Abstract
The paper presents a detailed study on the microstructure evolution and cracking tendency of a novel Fe-Cr-Ni-Mo-W-B hard facing alloy deposited on a carbon steel substrate using blown powder directed energy deposition technique. CALPHAD approach was used to understand the phase equilibrium in the system and to optimize the volume fraction of the hard facing precipitates. The preliminary deposits showed extensive cracking in the hard facing deposit, which was attributed to solidification cracking. To evaluate the cracking tendency of the alloy solidification sequence of the current alloy was evaluated using a Scheil Gulliver simulation and contrasted with the solidification sequence of the commercially available alloys.
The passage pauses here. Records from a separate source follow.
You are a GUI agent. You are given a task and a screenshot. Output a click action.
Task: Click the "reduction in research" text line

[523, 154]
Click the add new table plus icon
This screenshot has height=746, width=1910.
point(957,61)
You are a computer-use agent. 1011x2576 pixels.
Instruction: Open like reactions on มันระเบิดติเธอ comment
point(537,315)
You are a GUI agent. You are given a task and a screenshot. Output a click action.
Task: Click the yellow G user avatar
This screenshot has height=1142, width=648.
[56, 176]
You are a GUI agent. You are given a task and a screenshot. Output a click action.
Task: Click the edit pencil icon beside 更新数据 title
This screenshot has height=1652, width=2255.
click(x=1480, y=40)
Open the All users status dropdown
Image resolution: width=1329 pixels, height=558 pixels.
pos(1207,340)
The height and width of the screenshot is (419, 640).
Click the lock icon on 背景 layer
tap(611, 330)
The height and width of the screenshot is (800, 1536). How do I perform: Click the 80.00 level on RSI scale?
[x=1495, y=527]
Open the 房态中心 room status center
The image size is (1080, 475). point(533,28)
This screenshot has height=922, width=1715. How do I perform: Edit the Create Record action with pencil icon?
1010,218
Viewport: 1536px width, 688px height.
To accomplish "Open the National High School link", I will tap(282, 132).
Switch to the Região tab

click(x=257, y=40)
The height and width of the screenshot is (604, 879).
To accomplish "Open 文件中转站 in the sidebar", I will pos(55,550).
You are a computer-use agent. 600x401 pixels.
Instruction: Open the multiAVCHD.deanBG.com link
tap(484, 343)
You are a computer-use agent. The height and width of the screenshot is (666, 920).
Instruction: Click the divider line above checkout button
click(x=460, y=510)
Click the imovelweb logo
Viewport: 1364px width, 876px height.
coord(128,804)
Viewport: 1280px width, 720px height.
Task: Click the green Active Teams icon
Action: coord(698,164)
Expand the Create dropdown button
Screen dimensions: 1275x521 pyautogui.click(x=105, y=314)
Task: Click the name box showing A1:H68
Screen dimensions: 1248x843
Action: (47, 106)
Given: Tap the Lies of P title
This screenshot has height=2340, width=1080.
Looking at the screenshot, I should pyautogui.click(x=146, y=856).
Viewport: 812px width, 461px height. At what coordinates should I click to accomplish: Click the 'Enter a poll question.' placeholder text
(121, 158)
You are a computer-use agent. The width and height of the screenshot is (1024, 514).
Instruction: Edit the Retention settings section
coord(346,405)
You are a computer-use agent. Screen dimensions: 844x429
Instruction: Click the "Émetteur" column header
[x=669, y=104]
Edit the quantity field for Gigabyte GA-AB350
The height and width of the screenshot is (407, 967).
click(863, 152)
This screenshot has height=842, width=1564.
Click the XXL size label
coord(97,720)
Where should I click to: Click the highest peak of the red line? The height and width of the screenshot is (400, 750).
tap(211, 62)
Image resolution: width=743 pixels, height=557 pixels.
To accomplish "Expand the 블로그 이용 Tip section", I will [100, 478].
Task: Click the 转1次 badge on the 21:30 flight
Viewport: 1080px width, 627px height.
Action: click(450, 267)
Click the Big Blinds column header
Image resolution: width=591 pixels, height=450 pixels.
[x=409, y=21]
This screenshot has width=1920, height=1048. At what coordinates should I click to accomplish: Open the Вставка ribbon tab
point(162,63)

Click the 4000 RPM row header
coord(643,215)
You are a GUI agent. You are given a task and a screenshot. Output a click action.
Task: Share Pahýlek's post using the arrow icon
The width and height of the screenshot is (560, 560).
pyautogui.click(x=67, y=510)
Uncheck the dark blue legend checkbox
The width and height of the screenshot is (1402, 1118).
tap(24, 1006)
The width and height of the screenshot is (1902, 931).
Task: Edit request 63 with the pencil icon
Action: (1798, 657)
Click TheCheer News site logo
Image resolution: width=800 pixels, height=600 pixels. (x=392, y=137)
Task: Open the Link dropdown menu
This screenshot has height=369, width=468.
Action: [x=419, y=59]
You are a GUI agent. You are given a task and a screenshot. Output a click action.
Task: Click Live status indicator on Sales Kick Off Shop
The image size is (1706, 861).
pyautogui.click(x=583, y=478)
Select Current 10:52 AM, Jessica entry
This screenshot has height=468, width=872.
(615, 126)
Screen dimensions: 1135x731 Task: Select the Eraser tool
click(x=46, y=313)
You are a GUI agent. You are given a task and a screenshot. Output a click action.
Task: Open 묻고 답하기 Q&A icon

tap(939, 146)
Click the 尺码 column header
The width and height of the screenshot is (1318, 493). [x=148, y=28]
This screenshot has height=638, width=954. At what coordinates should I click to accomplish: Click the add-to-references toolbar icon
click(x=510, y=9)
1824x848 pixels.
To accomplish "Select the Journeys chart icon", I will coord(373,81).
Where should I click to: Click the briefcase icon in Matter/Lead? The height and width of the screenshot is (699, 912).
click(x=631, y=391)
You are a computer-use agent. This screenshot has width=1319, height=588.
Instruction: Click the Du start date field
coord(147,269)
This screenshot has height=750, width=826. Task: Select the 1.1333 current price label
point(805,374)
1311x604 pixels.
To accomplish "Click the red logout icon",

The simulations showed that the alloy used in this current study showed a primary FCC mode of solidification as opposed to a primary BCC mode of solidification in the commercial alloys. Crack free deposits were then fabricated by preheating the substrate to 400 °C thereby reducing the thermal strains. The segregation of the elements and phase fractions calculated using the THERMOCALC's® TCFE8 data base were then compared with the experimentally measured phase fractions and compositions. Both the simulations and the experimental work showed that the as solidified microstructure consists of a (Cr,Fe)2B phase in a FCC matrix. However, while CALPHAD is able to capture the phase fractions of the various phases during build fabrication, the partitioning behavior of W is not accurately captured. In this work we have developed a novel alloy and demonstrate that crack free deposits can be obtained with this new alloy with a hardness close to 600 VHN (55 HRC).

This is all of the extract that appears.